# Horn Help



## rusty.kirkpatrick (May 9, 2016)

Tried to get this horn to work with no luck. Cleaned the tabs where the batteries make contact, cleaned the end of the wire coming from the horn, cleaned the little brass tab also. It's obviously missing the little screw on the tab, but I pressed a screw in the hole and still didn't work. Doesn't look terrible inside, so figured its salvageable. First old horn so any tips are appreciated, thanks.


----------



## rusty.kirkpatrick (May 9, 2016)

Couple more


----------



## rustjunkie (May 9, 2016)

Try bypassing the button to see if it's the prob?
I usually have to fiddle with the tone adjustment screw to get 'em to squawk


----------



## rusty.kirkpatrick (May 9, 2016)

rustjunkie said:


> Try bypassing the button to see if it's the prob?
> I usually have to fiddle with the tone adjustment screw to get 'em to squawk



That's the screw on the round horn itself?


----------



## rustjunkie (May 9, 2016)

There's 2 screws on the horn: one that holds it to the bracket and one with a locknut off to the side. This one adjusts the tone and can prevent the horn from sounding if out of adjustment.


----------



## rusty.kirkpatrick (May 9, 2016)

rustjunkie said:


> There's 2 screws on the horn: one that holds it to the bracket and one with a locknut off to the side. This one adjusts the tone and can prevent the horn from sounding if out of adjustment.

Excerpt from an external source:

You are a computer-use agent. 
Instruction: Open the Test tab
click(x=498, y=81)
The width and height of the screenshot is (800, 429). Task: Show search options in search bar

Thanks, will try again tomorrow.


----------



## rustjunkie (May 9, 2016)

Any tips @the tinker ?


----------



## the tinker (May 9, 2016)

QUOTE="rustjunkie, post: 570702, member: 38673"]Any tips @the tinker ?[/QUOTE]
Honestly, I have never thought about horns that much. When I read your reply on the "tone" adjustment I just said to myself "Man ya learn something everyday" Good call Scott.
The reason I don't think about if the horn works or not is I never use them. Don't put batteries in them because I am afraid I might forget about them and destroy a tank.


----------



## rustjunkie (May 9, 2016)

the tinker said:


> The reason I don't think about if the horn works or not is I never use them. Don't put batteries in them because I am afraid I might forget about them and destroy a tank.




Ditto! Lights too


----------



## hellshotrods (May 10, 2016)

get a new horn, stick it in there, nobody will know once the tank is on.


----------



## halfatruck (May 11, 2016)

this is an old thread on repair.............
http://thecabe.com/vbulletin/showth...e-Thread-on-Horn-Repair&highlight=horn+repair


----------